Los pandorinis de patata son la versión salada y juguetona del clásico navideño: pequeños moldes acanalados que esconden un centro de provola y se coronan con una fonduta de pecorino. La base es sencilla: puré de patata, queso y huevo. El resultado, en cambio, es casi teatral: calientes, crujientes por fuera y cremosos por dentro. Se preparan en horno o freidora de aire y llegan a la mesa como un antipasto cálido que siempre saca una sonrisa.

Cómo hacerlos sin complicarte

Cuece patatas harinosas (kennebec, monalisa o la que uses para puré) y escúrrelas bien. Mejor al vapor para evitar exceso de agua. Haz un puré fino aún templado y mezcla con un huevo, 40–60 g de queso rallado (pecorino o parmesano), sal, pimienta y una pizca de nuez moscada. Si la masa pide estructura, añade una o dos cucharadas de pan rallado. Unta con mantequilla o aceite moldes de mini pandoro o, si no tienes, de magdalena altos.

Rellena a medias, coloca un cubo de provola en el centro y cubre con más masa. Horno: 180 °C, 20–25 minutos, hasta dorar. Freidora de aire: 180 °C, 12–15 minutos, vigilando el color. Reposa 3 minutos antes de desmoldar.

Para la fonduta: calienta a fuego suave 120 ml de nata (crema) y funde 80–100 g de pecorino rallado. Apaga, bate hasta liso y ajusta de pimienta. Lista en 5 minutos. Si quieres más cuerpo, una cucharadita de maicena disuelta en frío y adiós grumos.

Trucos de mercado y de casa

La patata manda: cuanto menos agua, mejor textura. Evita que hierva a borbotones. Sin provola a mano, funciona provolone, scamorza, mozzarella bien escurrida o un queso semicurado español. En México, asadero u Oaxaca; en Argentina, cremoso bien frío. ¿Sin moldes? Hazlos en formato “albóndiga” ligeramente aplanada; quedan igual de ricos, menos “de postal”. Para un toque herbal, mezcla tomillo o romero muy picado en la masa. Para los peques, reduce el pecorino y usa un queso más suave.
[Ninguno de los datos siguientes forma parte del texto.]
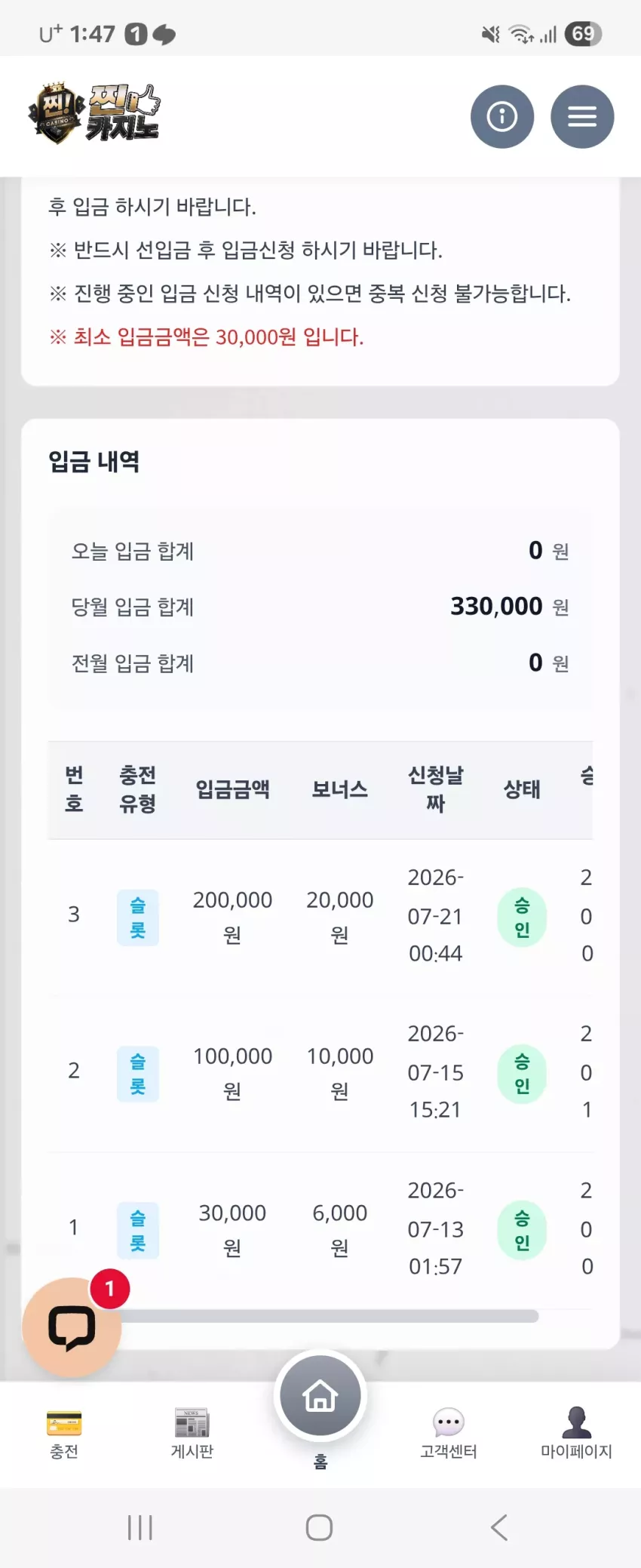Image resolution: width=641 pixels, height=1568 pixels.
Task: Open the live chat bubble icon
Action: point(72,1327)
Cómo servirlos (y cuándo repetir)

Sírvelos aún tibios con la fonduta por encima y un poco de pimienta negra. Abren una cena de Nochebuena, salvan una comida de amigos con cava o alegran una merienda-cena de 26 de diciembre con sobras en la nevera. Van bien con una ensalada de hojas amargas o con encurtidos, que limpian el paladar entre bocado y bocado.

Hay quien promete “solo uno” y acaba pidiendo el de la esquina de la bandeja, ese más dorado. No pasa nada: en estas fechas, la casa huele a patata, a queso y a tregua. Y eso también alimenta.